Sebelum menggambar ini saya sempat kepikiran untuk menggambar pemakaman
Baqi’ Al-Gharqad di Madinah, pemakaman Jannatul Ma’la (Sayyidah Khadijah-Ummul
Mukminin Radhiyallahu anha ) di Makkah
dan pemakaman Zanbal: pemakaman para
waliyullah di Hadhramaut. Serius, saya sudah riset tentang manuskrip
gambar-gambar makam Baqi dari ilustrasi-ilustrasi miniatur yang ada di kitab Futuh
al-Haramayn karya Syaikh Muhyiddin Lari, googling foto-foto lama pekuburan
Ma’la, juga ngamatin dengan jeli Google Earth untuk mengira-ngira letak
makam-makam penting di Zanbal. Kertas sudah disiapkan dan beberapa scan
manuskrip sudah diprint sebagai panduan (mestinya ini nggak perlu).
Tapi nasib berkata
lain (1)
Saya teringat bahwa
sejak beberapa tahun lalu setelah saya ziarah ke Makam Para Raja Mataram Islam
di Imogiri, saya sudah berazam akan membuat ilustrasi makam suci itu. Cat
airnya harus dicampur air yang saya minta dari gentong-gentong keramat di sana
dan untuk keperluan itu saya masih menyimpan baik-baik air tersebut demikian
pula buku panduan ziarah yang saya beli di sekitaran makam karena ada bagian
buku yang memaparkan denah makam berikut siapa saja yang dimakamkan di situ.
Tapi nasib berkata
lain (2)
Sebelum bulan suci
Ramadhan kemarin saya sempat membaca beberapa buku tentang keraton, Perang
Jawa, Kesultanan Mataram Islam, pusaka-pusaka, perbukuan di lingkup keraton
Jogja, dan tema-tema lain sekitar itu (jangan tanya tentang Kidung Lelembut,
saya nggak tahu). Ditambah setahun lalu polemik tentang suksesi Keraton Jogja
membuat banyak media lokal mengangkat kembali tema-tema seputar Panembahan
Senopati dan Ki Ageng Pemanahan – Semoga Allah merahmati beliau berdua – sehingga animo masyarakat untuk menggali lebih dalam
tentang sejarah Keraton Jogja lumayan ngetrend waktu itu. Saya juga demikian,
ikut trend :v . Sampai kemudian saya berkesimpulan bahwa ada yang lebih tua,
lebih sakral, lebih keramat, lebih suci, lebih dihormati, dan lebih dimuliakan
jauh sebelum terjadinya palihan nagari atau terpecahnya Kesultanan Mataram
menjadi Surakarta dan Yogyakarta.
Kotagede, dimana para
leluhur pendiri Mataram Islam beristirahat dalam damai.
Tahun lalu saya sempat
berkeliling di sekitar komplek makam itu bersama Miko, Huft, Shafa, dan Ruqo, pada saat menunggu buka puasa bersama di rumah
Ruqo seputaran makam Hastarengga dan komplek Watu Gilang Kotagede. Saat itu ya
cuman jalan-jalan biasa, My Njiarah My Adventure semacam itu. Ingatan tentang
hal itu saya rasa belum cukup untuk menggambar. Saya butuh riset sehingga saya
ingat bahwa beberapa tahun lalu untuk keperluan sketsa saya juga kesana sama
Fahmi. Cari folder fotonya dan googling sana-sini. Selain itu saya juga
bertanya ke Gratama Pustaka dimana saya bisa mengakses peta atau dokumen lawas tentang
pemakaman Kotagede di zaman Raffles, atau paling nggak zaman Belanda lah.

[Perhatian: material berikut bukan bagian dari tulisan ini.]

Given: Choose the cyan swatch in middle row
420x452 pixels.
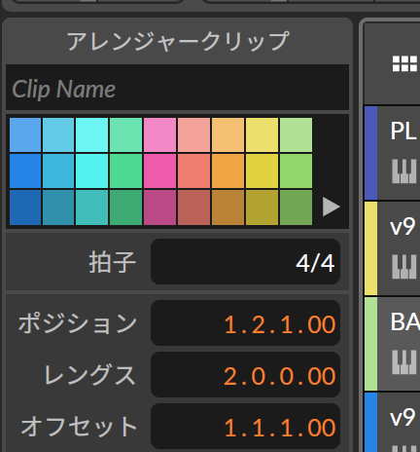Looking at the screenshot, I should click(x=91, y=170).
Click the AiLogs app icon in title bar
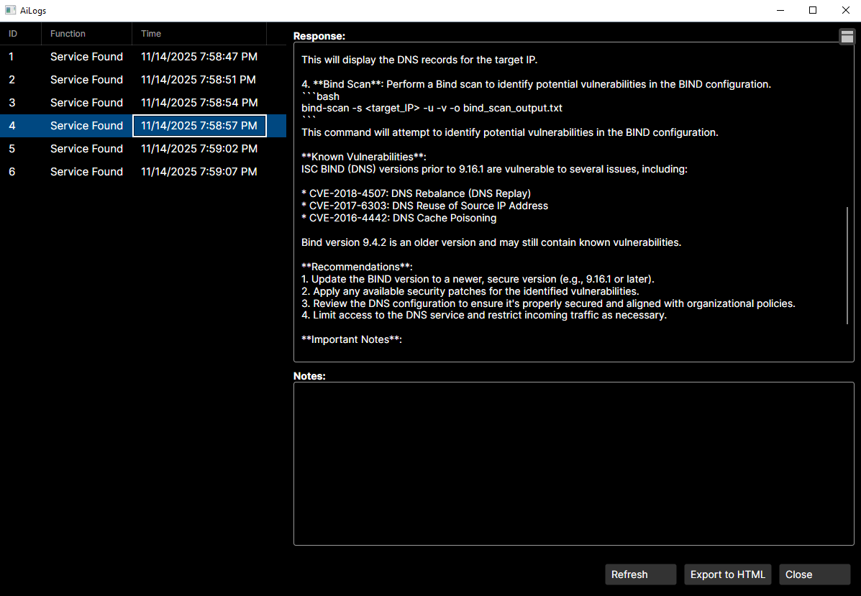This screenshot has height=596, width=861. coord(10,11)
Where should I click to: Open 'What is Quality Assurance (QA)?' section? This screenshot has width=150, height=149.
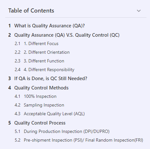click(50, 26)
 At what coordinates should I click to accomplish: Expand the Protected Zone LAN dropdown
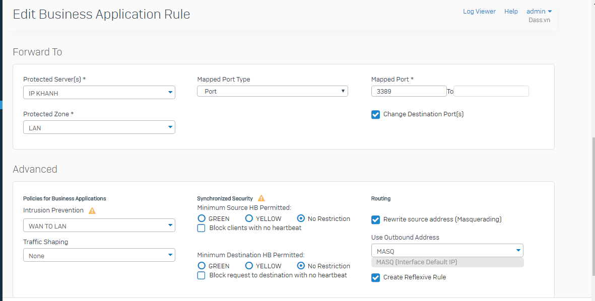pos(99,127)
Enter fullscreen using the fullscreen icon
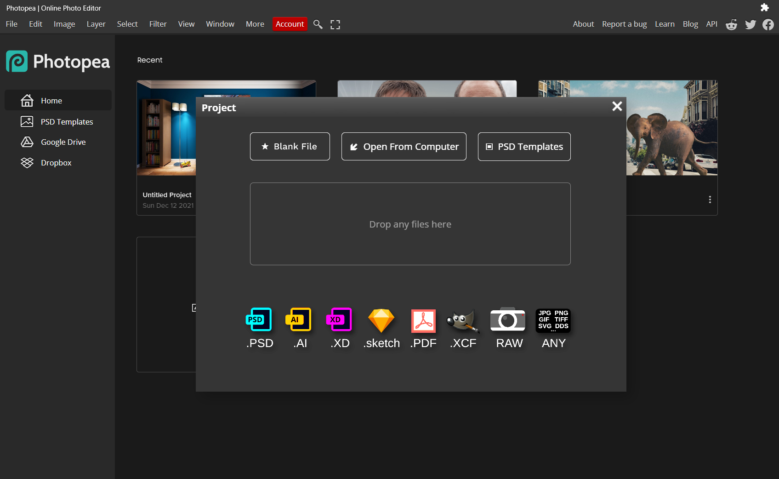Screen dimensions: 779x479 (x=335, y=24)
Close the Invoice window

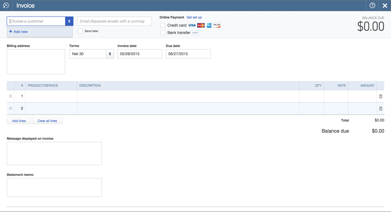point(385,5)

Selain itu saya juga sangat terbantu dengan buku Panduan Jelajah Kota-kota Pusaka
di Indonesia karya Emile Leushuis.
Akhir-akhir bulan Sya’ban
kemarin saya mulai nyeket gambarnya dan selama bulan suci Ramadhan (Ramelan) mengerjakan
pewarnaan dan perbaikan sana-sini. Saya dikritik Huft saat pengerjaan gambar
ini karena dirasa mengenakan pakaian yang kurang pantas saat mengerjakannya.
“Yo le klambenan ki sing
apik!”
Saya nyengir karena
saya nggak mau gambar ini jadi bernilai ada mistik-mistiknya dengan menyertakan
aturan apapun yang berhubungan dengan kesakralan seperti penulisan banyak karya
sastra Jawa yang dikeramatkan. Selain karena menurut saya dalam pewarnaan
langitnya saya sedikit menyimpang dari aturan dan tata cara pewarnaan para guru
miniatur, saya rasa gambar ini juga belum bisa dikatakan sempurna dan bagus.